Task item: When you find the line with "[Home] (162, 449)" among the records below, reproduce it and each line after it exactly, ending with the line with "Image resolution: width=1280, height=1534.".

Stored data:
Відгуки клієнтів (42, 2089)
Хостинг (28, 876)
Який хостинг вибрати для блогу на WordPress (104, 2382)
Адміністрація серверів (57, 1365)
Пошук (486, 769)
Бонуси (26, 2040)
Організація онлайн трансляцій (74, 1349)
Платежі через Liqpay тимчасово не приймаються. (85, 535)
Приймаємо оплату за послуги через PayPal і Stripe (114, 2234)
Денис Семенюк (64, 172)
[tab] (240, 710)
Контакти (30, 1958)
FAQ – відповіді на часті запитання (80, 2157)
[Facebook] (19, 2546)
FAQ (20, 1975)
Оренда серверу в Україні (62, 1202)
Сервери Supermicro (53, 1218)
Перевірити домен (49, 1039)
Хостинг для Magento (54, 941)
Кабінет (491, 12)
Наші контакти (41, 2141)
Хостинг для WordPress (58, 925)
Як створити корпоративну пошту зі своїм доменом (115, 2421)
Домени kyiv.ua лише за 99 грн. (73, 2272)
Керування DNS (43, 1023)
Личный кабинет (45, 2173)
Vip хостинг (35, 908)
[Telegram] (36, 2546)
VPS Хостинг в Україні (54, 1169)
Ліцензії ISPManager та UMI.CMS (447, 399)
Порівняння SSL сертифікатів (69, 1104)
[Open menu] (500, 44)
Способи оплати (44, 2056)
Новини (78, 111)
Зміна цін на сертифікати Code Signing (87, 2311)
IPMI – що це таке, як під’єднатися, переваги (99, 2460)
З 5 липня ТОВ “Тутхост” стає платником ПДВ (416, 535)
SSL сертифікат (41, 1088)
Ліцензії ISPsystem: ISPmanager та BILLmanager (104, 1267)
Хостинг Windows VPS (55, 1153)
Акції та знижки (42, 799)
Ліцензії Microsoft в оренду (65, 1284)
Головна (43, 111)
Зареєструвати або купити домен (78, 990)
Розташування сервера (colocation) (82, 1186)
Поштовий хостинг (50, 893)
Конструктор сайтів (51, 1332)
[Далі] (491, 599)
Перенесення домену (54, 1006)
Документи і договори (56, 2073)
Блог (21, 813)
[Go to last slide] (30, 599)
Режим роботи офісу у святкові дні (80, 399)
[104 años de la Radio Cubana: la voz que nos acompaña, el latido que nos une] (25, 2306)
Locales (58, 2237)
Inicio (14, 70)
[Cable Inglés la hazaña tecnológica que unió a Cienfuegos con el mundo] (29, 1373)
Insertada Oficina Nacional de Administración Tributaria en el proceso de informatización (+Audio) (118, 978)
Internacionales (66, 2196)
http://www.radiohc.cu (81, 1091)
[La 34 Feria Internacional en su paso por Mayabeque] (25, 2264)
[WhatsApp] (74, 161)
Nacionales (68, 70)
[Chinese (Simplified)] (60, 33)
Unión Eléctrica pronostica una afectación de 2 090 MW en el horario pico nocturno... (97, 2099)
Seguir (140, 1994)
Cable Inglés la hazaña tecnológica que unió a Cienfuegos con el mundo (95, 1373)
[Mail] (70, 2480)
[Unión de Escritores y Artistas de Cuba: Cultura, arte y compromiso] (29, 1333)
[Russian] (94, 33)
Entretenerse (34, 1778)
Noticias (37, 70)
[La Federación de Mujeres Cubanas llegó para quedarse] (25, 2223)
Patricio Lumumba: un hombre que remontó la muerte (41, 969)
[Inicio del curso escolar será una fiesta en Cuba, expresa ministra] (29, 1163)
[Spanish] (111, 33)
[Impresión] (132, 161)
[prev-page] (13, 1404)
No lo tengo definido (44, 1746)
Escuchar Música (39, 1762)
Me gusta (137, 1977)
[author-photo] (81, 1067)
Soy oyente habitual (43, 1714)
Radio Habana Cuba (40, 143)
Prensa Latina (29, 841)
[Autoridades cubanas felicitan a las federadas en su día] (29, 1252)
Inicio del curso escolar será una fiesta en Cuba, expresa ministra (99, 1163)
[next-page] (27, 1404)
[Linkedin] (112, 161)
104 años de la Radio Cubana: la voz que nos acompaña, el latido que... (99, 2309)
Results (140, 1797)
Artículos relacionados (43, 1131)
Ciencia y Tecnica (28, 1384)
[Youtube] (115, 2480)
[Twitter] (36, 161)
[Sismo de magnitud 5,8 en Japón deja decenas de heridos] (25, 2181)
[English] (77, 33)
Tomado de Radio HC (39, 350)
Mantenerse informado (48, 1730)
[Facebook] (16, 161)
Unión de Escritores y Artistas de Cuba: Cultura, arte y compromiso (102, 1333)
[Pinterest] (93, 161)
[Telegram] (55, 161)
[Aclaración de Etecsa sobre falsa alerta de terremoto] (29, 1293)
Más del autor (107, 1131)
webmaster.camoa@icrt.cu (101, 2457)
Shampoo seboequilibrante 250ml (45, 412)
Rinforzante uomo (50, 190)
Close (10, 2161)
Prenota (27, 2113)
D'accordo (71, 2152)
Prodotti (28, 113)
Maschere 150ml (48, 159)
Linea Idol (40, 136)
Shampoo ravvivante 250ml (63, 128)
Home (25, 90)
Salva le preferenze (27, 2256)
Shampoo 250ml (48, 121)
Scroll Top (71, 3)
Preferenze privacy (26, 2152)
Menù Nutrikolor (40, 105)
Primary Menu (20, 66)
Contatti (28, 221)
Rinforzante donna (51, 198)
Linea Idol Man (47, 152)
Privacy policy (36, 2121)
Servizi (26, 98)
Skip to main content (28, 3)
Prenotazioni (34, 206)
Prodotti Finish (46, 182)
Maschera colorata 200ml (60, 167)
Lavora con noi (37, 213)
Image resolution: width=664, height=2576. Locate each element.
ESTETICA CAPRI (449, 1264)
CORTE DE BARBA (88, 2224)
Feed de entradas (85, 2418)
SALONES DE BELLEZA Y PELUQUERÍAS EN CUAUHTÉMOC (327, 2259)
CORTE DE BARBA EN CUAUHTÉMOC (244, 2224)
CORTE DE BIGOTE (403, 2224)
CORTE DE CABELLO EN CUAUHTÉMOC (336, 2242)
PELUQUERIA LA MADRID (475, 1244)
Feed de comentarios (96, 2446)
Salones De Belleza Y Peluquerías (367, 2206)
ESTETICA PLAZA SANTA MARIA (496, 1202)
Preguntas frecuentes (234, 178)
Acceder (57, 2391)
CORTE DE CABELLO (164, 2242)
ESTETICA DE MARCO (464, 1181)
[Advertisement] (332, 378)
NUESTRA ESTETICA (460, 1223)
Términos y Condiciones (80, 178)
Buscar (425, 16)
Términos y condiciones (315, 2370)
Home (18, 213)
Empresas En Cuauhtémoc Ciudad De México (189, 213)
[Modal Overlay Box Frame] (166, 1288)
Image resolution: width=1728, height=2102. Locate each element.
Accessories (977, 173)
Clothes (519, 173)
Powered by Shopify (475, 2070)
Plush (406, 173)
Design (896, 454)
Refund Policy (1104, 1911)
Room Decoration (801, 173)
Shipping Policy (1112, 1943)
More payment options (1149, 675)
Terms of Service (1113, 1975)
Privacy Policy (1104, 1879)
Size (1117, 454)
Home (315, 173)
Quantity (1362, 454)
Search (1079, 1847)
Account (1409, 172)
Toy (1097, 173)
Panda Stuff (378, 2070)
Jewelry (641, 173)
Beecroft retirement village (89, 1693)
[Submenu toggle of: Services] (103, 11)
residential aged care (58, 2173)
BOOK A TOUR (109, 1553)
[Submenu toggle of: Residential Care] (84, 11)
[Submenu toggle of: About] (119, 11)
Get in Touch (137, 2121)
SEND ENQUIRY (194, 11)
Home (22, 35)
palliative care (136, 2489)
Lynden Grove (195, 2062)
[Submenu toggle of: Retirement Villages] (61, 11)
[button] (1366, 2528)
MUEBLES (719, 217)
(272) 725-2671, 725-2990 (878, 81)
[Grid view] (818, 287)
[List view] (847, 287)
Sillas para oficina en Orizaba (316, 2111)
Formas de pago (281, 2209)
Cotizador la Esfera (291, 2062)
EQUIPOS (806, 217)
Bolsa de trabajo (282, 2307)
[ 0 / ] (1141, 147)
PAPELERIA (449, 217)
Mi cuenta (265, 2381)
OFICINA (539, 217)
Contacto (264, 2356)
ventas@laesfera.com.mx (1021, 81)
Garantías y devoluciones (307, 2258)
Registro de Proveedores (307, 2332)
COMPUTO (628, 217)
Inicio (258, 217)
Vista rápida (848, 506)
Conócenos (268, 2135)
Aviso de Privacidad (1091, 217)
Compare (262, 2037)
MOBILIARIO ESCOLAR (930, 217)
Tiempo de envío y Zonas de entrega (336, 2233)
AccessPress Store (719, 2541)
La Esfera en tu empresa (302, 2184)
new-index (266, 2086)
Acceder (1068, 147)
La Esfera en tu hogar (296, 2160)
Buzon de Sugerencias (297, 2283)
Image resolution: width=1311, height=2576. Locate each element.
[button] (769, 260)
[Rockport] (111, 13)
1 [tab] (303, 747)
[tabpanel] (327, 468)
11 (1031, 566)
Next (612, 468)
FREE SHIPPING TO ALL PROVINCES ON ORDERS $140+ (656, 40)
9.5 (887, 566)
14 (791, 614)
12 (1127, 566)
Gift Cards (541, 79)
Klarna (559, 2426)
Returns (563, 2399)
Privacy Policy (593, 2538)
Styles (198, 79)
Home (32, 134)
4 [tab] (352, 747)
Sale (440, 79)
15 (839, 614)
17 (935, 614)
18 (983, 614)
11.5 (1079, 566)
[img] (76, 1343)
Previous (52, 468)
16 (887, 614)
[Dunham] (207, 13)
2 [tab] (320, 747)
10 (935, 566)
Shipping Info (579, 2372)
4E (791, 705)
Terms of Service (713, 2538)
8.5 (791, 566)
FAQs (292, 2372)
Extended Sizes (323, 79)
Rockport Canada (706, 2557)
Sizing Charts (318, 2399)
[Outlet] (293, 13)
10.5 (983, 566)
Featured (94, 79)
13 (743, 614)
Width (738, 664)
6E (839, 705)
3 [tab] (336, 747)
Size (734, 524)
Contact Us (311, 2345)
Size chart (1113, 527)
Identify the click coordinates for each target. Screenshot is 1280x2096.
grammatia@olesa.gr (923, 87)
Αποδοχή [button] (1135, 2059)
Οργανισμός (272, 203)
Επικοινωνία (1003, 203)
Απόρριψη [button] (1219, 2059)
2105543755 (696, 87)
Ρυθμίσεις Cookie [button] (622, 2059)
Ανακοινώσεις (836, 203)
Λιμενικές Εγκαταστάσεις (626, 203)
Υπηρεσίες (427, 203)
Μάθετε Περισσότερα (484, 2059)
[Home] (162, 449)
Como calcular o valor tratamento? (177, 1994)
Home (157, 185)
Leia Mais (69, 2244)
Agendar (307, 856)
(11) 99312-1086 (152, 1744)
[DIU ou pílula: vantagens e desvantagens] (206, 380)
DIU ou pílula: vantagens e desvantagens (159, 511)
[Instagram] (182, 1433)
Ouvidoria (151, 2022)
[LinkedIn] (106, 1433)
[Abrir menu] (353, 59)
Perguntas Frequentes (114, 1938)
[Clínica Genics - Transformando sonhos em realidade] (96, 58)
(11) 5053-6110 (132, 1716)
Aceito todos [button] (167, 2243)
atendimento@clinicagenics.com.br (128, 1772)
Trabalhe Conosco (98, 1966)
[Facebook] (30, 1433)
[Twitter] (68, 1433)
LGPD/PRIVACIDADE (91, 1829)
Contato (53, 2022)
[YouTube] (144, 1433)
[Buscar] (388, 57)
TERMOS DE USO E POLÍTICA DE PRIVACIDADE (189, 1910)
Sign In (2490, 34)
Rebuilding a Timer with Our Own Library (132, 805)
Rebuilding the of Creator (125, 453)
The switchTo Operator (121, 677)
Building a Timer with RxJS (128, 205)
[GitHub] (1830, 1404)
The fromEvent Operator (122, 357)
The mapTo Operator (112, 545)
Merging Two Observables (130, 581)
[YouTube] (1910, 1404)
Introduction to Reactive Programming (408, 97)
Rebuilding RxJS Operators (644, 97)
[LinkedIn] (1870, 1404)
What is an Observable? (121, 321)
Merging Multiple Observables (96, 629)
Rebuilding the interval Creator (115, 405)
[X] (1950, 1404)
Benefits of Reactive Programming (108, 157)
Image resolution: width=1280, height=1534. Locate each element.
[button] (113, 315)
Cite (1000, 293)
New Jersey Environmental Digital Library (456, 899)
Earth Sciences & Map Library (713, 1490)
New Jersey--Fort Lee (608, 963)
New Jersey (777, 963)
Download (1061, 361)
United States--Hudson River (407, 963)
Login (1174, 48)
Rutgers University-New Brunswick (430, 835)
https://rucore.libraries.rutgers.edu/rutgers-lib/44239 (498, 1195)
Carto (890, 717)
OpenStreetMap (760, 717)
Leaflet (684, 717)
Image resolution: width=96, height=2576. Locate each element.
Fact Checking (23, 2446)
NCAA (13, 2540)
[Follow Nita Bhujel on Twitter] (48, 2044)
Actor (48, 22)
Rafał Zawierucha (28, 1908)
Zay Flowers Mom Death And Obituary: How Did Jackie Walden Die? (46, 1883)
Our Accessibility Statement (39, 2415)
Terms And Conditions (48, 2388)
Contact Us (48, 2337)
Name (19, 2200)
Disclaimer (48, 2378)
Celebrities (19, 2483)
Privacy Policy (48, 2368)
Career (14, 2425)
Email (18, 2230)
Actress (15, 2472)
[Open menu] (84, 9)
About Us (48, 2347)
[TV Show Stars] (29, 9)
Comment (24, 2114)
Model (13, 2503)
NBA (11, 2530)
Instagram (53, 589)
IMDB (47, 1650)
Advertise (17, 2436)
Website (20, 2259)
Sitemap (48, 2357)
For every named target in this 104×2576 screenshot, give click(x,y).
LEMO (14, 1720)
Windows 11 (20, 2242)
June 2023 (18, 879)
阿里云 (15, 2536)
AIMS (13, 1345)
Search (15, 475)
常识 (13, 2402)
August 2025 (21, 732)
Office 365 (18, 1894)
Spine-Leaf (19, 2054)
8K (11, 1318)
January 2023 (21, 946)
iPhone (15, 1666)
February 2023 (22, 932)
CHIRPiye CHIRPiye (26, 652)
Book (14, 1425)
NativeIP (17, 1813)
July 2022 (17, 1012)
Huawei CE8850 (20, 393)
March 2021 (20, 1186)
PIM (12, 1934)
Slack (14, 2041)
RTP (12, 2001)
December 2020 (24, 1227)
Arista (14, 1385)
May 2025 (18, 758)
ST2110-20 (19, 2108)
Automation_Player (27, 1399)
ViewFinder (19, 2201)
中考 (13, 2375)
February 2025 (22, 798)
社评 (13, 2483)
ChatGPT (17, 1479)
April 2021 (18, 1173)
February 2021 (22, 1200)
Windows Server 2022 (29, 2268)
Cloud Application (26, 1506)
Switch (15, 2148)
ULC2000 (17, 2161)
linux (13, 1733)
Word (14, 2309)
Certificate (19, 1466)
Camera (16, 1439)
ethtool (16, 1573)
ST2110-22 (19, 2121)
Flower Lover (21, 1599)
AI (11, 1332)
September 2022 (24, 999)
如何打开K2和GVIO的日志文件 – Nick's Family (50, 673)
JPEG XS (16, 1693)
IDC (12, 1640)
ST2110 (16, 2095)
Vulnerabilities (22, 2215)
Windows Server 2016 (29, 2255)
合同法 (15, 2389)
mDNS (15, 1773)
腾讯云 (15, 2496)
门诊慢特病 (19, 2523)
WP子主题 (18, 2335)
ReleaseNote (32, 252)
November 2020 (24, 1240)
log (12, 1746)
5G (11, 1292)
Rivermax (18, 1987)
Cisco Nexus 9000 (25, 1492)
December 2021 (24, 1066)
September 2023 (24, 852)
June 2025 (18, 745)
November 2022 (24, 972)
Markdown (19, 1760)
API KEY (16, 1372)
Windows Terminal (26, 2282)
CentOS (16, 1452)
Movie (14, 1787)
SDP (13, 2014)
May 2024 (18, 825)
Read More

Expected answer:
[Home] (162, 449)
Como calcular o valor tratamento? (177, 1994)
Home (157, 185)
Leia Mais (69, 2244)
Agendar (307, 856)
(11) 99312-1086 (152, 1744)
[DIU ou pílula: vantagens e desvantagens] (206, 380)
DIU ou pílula: vantagens e desvantagens (159, 511)
[Instagram] (182, 1433)
Ouvidoria (151, 2022)
[LinkedIn] (106, 1433)
[Abrir menu] (353, 59)
Perguntas Frequentes (114, 1938)
[Clínica Genics - Transformando sonhos em realidade] (96, 58)
(11) 5053-6110 (132, 1716)
Aceito todos [button] (167, 2243)
atendimento@clinicagenics.com.br (128, 1772)
Trabalhe Conosco (98, 1966)
[Facebook] (30, 1433)
[Twitter] (68, 1433)
LGPD/PRIVACIDADE (91, 1829)
Contato (53, 2022)
[YouTube] (144, 1433)
[Buscar] (388, 57)
TERMOS DE USO E POLÍTICA DE PRIVACIDADE (189, 1910)
Sign In (2490, 34)
Rebuilding a Timer with Our Own Library (132, 805)
Rebuilding the of Creator (125, 453)
The switchTo Operator (121, 677)
Building a Timer with RxJS (128, 205)
[GitHub] (1830, 1404)
The fromEvent Operator (122, 357)
The mapTo Operator (112, 545)
Merging Two Observables (130, 581)
[YouTube] (1910, 1404)
Introduction to Reactive Programming (408, 97)
Rebuilding RxJS Operators (644, 97)
[LinkedIn] (1870, 1404)
What is an Observable? (121, 321)
Merging Multiple Observables (96, 629)
Rebuilding the interval Creator (115, 405)
[X] (1950, 1404)
Benefits of Reactive Programming (108, 157)
Image resolution: width=1280, height=1534. Locate each element.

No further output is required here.